I was suffocated by the idea that I just had no clue how to meet Him- where He was…or rather, invite Him to where I was.

I was pressing-in the only way I knew how to…maybe I wasn’t pressing in enough…I wasn’t. I had become complacent in my Christianity.

I attend church; I serve; I formally study the Bible; I pray.

“These people honor me with their lips, but their hearts are far from me. They worship me in vain; their teachings are but rules taught by men.” Matthew 15:8-9

But, to noavail, I was still seeking. I realized that I was kind of riding along blissfully on my “I am a good Christian” train…too ignorant to understnd that I will never be a good-enough Christian. We are constantly pursuing His image. We will only be good enough when we reach the gates of Heaven. We will be made new.

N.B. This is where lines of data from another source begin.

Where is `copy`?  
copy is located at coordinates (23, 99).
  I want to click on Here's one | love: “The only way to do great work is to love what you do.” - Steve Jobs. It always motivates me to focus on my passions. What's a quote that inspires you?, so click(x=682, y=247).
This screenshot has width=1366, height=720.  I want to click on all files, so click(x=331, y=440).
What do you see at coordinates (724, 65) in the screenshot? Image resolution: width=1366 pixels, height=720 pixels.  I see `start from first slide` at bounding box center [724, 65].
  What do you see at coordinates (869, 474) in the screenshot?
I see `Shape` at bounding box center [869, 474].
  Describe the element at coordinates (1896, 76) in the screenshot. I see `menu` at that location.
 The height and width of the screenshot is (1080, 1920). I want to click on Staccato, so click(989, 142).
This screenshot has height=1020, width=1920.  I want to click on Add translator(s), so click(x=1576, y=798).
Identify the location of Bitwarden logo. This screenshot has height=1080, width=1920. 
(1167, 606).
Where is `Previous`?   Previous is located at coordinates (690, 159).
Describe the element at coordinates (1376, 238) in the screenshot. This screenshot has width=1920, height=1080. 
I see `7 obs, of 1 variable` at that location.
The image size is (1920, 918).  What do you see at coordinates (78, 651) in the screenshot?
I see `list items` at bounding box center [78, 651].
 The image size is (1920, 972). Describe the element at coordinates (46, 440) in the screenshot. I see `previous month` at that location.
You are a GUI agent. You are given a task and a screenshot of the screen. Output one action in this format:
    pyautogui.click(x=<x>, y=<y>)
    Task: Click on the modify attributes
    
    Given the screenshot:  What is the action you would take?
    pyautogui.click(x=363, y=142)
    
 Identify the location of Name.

Well, the only way I could really think to find Him was to SEEK Him. I had to accept that, while I thought I was doing that best I could as a Christian, I was falling deseperatly short. Really. It is quite amazing what kind of Christians we are when we take our ego out of it…it’s sobering.

So, I seek…or sought. It was during KPC’s performance of Handel’s Messiah. I got it! I had to repent for my complacency. I had to pray the ‘Sinner’s Prayer’. So I did. I felt reborn…born again. I felt light again. I could physically feel the weight of the world lifting off my shoulders. “For my yoke is easy and my burden is light.” Matthew 11:29 It is ever so light…He will carry it for us…always.

So, in my effort to declutter, live with what I have and realize my beauty in Christ, I found a quiet spot to meet God. It’s really not about seeking out a space but seeking out the ONE who loves us most!

I encourage anyone who is new to Christ or to those who have been clothed in His mercies for a lifetime, to seek Him. Give of yourself sacraficially…commiting to LOVE Him greater than you could ever phathom!

“Glory in His holy name; Let the hearts of those who seek the Lord rejoice. Look to the Lord and his strength; seek his face always.”

I offer to you my prayer…

Lord, I am completely unworthy of your mercies. I ask you to fill my heart with your Spirit. I ask your forgiveness Lord for my transgressions, those that I am aware of as well as those I am not. I accept Jesus Christ as my Lord and Savior. I ask that You guide my steps in Your will. In Jesus name, Amen.